* TASK PROMPT *
What this exercise requires is a verbatim reproduction of the data below.

* Excerpts from a dataset *
┄┄┄┄┄┄

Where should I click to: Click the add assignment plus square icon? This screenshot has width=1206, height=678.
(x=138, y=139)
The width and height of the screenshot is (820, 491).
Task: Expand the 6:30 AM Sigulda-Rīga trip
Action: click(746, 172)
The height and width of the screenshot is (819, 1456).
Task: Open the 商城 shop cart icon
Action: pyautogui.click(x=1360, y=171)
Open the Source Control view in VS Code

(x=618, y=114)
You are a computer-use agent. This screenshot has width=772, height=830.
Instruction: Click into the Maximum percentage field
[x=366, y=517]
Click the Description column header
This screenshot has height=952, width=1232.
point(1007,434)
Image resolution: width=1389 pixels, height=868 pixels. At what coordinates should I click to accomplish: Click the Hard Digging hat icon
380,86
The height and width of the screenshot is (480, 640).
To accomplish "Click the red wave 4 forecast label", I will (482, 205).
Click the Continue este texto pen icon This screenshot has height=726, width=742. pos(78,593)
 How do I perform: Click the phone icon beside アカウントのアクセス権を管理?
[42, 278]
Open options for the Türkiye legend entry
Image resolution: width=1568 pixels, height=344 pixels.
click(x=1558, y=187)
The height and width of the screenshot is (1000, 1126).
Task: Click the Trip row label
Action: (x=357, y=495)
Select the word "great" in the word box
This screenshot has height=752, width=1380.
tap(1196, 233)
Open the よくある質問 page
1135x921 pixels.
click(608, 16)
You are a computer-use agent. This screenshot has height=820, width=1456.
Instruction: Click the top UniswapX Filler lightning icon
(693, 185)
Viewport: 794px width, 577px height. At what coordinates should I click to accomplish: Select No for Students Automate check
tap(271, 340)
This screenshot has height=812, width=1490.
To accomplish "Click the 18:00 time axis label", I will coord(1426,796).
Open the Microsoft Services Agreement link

┄┄┄┄┄┄

* ANSWER SPACE *
Where should I click to: Click the add assignment plus square icon? This screenshot has width=1206, height=678.
(x=138, y=139)
The width and height of the screenshot is (820, 491).
Task: Expand the 6:30 AM Sigulda-Rīga trip
Action: click(746, 172)
The height and width of the screenshot is (819, 1456).
Task: Open the 商城 shop cart icon
Action: pyautogui.click(x=1360, y=171)
Open the Source Control view in VS Code

(x=618, y=114)
You are a computer-use agent. This screenshot has width=772, height=830.
Instruction: Click into the Maximum percentage field
[x=366, y=517]
Click the Description column header
This screenshot has height=952, width=1232.
point(1007,434)
Image resolution: width=1389 pixels, height=868 pixels. At what coordinates should I click to accomplish: Click the Hard Digging hat icon
380,86
The height and width of the screenshot is (480, 640).
To accomplish "Click the red wave 4 forecast label", I will (482, 205).
Click the Continue este texto pen icon This screenshot has height=726, width=742. pos(78,593)
 How do I perform: Click the phone icon beside アカウントのアクセス権を管理?
[42, 278]
Open options for the Türkiye legend entry
Image resolution: width=1568 pixels, height=344 pixels.
click(x=1558, y=187)
The height and width of the screenshot is (1000, 1126).
Task: Click the Trip row label
Action: (x=357, y=495)
Select the word "great" in the word box
This screenshot has height=752, width=1380.
tap(1196, 233)
Open the よくある質問 page
1135x921 pixels.
click(608, 16)
You are a computer-use agent. This screenshot has height=820, width=1456.
Instruction: Click the top UniswapX Filler lightning icon
(693, 185)
Viewport: 794px width, 577px height. At what coordinates should I click to accomplish: Select No for Students Automate check
tap(271, 340)
This screenshot has height=812, width=1490.
To accomplish "Click the 18:00 time axis label", I will coord(1426,796).
Open the Microsoft Services Agreement link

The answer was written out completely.